The proposed method is empirically based. Although there is a clear relationship between daytime mean total cloud coverage amount and sunshine duration, the coefficients in Equation (7) are empirically derived. They need to be fitted based on least square or other methods using meteorological station data. Their specific values in Equation (14) are optimal only for the Three-River Headwaters Region. They must be recalibrated using sunshine duration data from local meteorological stations when the proposed method is applied in other regions. Similarly, sunshine duration will also be affected by the geographical latitude and time of year. They are zero in polar regions in the winter. All these factors need to be considered in the future development of sunshine duration datasets.
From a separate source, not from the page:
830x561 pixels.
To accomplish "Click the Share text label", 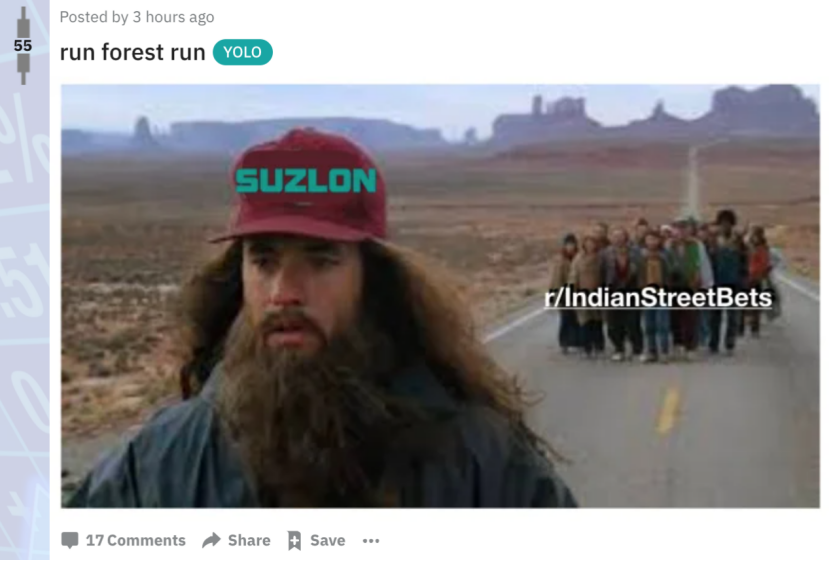I will point(249,540).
If done appropriately, such datasets could provide independent information to improve, or even replace, the interpolation of station-based sunshine duration data provided by data service organizations or meteorological departments, as well as expand geographic coverage to areas underserved by meteorological stations. This could substantially enhance the ability to conduct global and related research.

5. Conclusions

In this paper, a new method was proposed to estimate sunshine duration based on hourly total cloud amount data between sunrise and sunset from China’s FY-2G geostationary meteorological satellite. The method constructs a new index, daytime mean total cloud coverage amount, and provides parameter estimates for quadratic equations relating this index to relative sunshine duration in different seasons. The estimated sunshine duration from the proposed method was validated with ground observation data for 2016 from 18 meteorological stations in the Three-River Headwaters Region of Western China. The validation results show that the coefficient of determination (R²) between estimated and measured sunshine was at least 0.894, the RMSE was 0.977 h/day or less, the MAE was 0.824 h/day or less, the RE was 0.150 or lower, and the value of d was 0.963 or greater for all stations, which illustrates that daily sunshine duration estimates using the proposed method closely correspond with daily sunshine duration measurements. Combined with data for maximum possible sunshine duration, these equations can also estimate regional-scale sunshine on a seasonal basis with higher precision than traditional methods. This was demonstrated over the entire Three-River Headwaters study region by comparing the spatial distribution of sunshine duration estimated from season-based equations with results from three different interpolation methods based on ground observations. The point-scale verification with daily observation data and the regional scale comparison with traditional interpolation methods show that the proposed method can capture the spatial variation of sunshine duration with a high degree of accuracy and precision. The study demonstrates that total cloud amount data from a geostationary satellite can be used successfully to estimate sunshine duration. This has significant application potential in the study of atmospheric energy balance and climate change from the local to the global scale.